What to work on: Look through the entries below and count the lines with "Select" in them; the reply is the number alone.

Records from a data source:
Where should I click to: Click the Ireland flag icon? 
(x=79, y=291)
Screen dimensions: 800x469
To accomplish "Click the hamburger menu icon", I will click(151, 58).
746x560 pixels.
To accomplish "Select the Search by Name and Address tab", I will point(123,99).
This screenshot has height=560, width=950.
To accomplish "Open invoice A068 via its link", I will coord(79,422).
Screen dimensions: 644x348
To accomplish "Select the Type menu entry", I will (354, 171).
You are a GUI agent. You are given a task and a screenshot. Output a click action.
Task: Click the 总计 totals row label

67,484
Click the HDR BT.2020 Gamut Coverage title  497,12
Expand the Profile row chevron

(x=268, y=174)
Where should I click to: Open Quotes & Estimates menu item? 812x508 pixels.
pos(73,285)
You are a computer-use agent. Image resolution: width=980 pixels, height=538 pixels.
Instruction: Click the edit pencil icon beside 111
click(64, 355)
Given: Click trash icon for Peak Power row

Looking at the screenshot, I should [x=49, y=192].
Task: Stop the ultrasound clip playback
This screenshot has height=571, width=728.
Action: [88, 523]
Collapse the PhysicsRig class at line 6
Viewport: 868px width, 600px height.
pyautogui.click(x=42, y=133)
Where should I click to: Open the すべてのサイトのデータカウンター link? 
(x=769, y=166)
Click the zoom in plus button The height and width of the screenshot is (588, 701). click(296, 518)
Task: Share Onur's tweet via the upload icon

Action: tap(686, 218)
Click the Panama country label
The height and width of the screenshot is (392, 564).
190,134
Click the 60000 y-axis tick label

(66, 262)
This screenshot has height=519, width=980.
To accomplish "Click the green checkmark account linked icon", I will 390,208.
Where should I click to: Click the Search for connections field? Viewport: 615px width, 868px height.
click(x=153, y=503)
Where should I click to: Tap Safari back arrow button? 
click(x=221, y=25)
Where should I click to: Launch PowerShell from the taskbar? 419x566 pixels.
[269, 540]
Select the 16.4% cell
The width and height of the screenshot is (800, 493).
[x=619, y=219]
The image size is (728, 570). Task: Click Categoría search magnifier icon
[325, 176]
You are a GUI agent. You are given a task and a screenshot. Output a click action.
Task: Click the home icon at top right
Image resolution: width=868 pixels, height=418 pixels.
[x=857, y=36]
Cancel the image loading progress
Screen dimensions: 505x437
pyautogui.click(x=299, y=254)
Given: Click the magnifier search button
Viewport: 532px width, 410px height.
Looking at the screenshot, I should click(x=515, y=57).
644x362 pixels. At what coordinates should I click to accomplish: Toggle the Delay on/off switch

Finished task: 3